Aim of the task
All of these records need to be duplicated exactly.

Collected data entries:

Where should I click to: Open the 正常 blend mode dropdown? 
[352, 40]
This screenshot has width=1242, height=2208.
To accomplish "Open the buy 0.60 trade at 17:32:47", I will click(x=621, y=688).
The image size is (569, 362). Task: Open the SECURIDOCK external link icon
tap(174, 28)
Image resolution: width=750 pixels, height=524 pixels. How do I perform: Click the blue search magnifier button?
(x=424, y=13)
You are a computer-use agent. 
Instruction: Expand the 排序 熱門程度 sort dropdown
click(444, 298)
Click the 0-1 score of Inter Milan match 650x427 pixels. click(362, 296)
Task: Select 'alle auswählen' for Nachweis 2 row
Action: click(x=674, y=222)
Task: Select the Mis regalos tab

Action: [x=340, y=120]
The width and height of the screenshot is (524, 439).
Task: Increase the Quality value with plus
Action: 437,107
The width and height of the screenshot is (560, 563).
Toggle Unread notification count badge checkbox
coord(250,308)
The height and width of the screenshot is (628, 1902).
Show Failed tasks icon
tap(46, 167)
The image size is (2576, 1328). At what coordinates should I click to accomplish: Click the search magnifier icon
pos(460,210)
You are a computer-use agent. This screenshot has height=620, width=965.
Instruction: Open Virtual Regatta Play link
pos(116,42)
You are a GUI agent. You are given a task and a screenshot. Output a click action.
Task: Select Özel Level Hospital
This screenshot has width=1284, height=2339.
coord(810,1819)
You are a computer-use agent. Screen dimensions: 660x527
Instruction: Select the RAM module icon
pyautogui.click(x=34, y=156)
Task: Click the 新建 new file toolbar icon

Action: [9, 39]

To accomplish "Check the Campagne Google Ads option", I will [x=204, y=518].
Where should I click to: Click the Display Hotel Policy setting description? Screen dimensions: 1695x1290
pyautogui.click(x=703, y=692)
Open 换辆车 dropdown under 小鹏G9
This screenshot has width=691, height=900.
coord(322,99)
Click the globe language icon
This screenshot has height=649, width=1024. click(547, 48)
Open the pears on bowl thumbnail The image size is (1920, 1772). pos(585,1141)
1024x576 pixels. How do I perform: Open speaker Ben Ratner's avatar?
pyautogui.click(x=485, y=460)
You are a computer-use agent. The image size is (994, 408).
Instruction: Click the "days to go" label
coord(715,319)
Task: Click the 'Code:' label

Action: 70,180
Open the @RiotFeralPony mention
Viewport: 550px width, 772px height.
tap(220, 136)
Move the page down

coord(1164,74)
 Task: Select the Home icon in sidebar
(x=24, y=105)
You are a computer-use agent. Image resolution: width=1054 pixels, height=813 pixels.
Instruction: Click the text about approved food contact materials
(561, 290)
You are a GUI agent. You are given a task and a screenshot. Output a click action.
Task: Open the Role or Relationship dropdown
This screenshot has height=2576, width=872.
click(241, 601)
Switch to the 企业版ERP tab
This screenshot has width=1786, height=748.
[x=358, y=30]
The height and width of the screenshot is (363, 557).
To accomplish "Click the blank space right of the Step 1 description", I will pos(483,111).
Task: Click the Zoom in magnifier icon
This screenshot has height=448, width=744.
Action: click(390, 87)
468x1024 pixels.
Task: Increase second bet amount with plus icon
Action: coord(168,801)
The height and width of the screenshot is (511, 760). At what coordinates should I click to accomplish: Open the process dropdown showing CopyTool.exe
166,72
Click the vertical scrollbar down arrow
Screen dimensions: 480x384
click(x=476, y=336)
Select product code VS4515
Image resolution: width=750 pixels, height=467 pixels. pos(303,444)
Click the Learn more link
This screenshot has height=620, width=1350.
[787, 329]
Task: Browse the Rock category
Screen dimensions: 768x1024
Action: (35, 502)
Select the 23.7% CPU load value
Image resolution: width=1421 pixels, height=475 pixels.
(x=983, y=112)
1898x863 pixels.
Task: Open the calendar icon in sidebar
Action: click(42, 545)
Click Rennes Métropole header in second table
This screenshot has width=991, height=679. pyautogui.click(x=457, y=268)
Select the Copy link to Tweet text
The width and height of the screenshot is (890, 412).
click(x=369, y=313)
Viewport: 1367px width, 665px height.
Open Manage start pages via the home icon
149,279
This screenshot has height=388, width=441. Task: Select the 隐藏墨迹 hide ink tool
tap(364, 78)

Problem solution
Where should I click to: Open the 正常 blend mode dropdown? 
[352, 40]
This screenshot has width=1242, height=2208.
To accomplish "Open the buy 0.60 trade at 17:32:47", I will click(x=621, y=688).
The image size is (569, 362). Task: Open the SECURIDOCK external link icon
tap(174, 28)
Image resolution: width=750 pixels, height=524 pixels. How do I perform: Click the blue search magnifier button?
(x=424, y=13)
You are a computer-use agent. 
Instruction: Expand the 排序 熱門程度 sort dropdown
click(444, 298)
Click the 0-1 score of Inter Milan match 650x427 pixels. click(362, 296)
Task: Select 'alle auswählen' for Nachweis 2 row
Action: click(x=674, y=222)
Task: Select the Mis regalos tab

Action: [x=340, y=120]
The width and height of the screenshot is (524, 439).
Task: Increase the Quality value with plus
Action: 437,107
The width and height of the screenshot is (560, 563).
Toggle Unread notification count badge checkbox
coord(250,308)
The height and width of the screenshot is (628, 1902).
Show Failed tasks icon
tap(46, 167)
The image size is (2576, 1328). At what coordinates should I click to accomplish: Click the search magnifier icon
pos(460,210)
You are a computer-use agent. This screenshot has height=620, width=965.
Instruction: Open Virtual Regatta Play link
pos(116,42)
You are a GUI agent. You are given a task and a screenshot. Output a click action.
Task: Select Özel Level Hospital
This screenshot has width=1284, height=2339.
coord(810,1819)
You are a computer-use agent. Screen dimensions: 660x527
Instruction: Select the RAM module icon
pyautogui.click(x=34, y=156)
Task: Click the 新建 new file toolbar icon

Action: [9, 39]

To accomplish "Check the Campagne Google Ads option", I will [x=204, y=518].
Where should I click to: Click the Display Hotel Policy setting description? Screen dimensions: 1695x1290
pyautogui.click(x=703, y=692)
Open 换辆车 dropdown under 小鹏G9
This screenshot has width=691, height=900.
coord(322,99)
Click the globe language icon
This screenshot has height=649, width=1024. click(547, 48)
Open the pears on bowl thumbnail The image size is (1920, 1772). pos(585,1141)
1024x576 pixels. How do I perform: Open speaker Ben Ratner's avatar?
pyautogui.click(x=485, y=460)
You are a computer-use agent. The image size is (994, 408).
Instruction: Click the "days to go" label
coord(715,319)
Task: Click the 'Code:' label

Action: 70,180
Open the @RiotFeralPony mention
Viewport: 550px width, 772px height.
tap(220, 136)
Move the page down

coord(1164,74)
 Task: Select the Home icon in sidebar
(x=24, y=105)
You are a computer-use agent. Image resolution: width=1054 pixels, height=813 pixels.
Instruction: Click the text about approved food contact materials
(561, 290)
You are a GUI agent. You are given a task and a screenshot. Output a click action.
Task: Open the Role or Relationship dropdown
This screenshot has height=2576, width=872.
click(241, 601)
Switch to the 企业版ERP tab
This screenshot has width=1786, height=748.
[x=358, y=30]
The height and width of the screenshot is (363, 557).
To accomplish "Click the blank space right of the Step 1 description", I will pos(483,111).
Task: Click the Zoom in magnifier icon
This screenshot has height=448, width=744.
Action: click(390, 87)
468x1024 pixels.
Task: Increase second bet amount with plus icon
Action: coord(168,801)
The height and width of the screenshot is (511, 760). At what coordinates should I click to accomplish: Open the process dropdown showing CopyTool.exe
166,72
Click the vertical scrollbar down arrow
Screen dimensions: 480x384
click(x=476, y=336)
Select product code VS4515
Image resolution: width=750 pixels, height=467 pixels. pos(303,444)
Click the Learn more link
This screenshot has height=620, width=1350.
[787, 329]
Task: Browse the Rock category
Screen dimensions: 768x1024
Action: (35, 502)
Select the 23.7% CPU load value
Image resolution: width=1421 pixels, height=475 pixels.
(x=983, y=112)
1898x863 pixels.
Task: Open the calendar icon in sidebar
Action: click(42, 545)
Click Rennes Métropole header in second table
This screenshot has width=991, height=679. pyautogui.click(x=457, y=268)
Select the Copy link to Tweet text
The width and height of the screenshot is (890, 412).
click(x=369, y=313)
Viewport: 1367px width, 665px height.
Open Manage start pages via the home icon
149,279
This screenshot has height=388, width=441. Task: Select the 隐藏墨迹 hide ink tool
tap(364, 78)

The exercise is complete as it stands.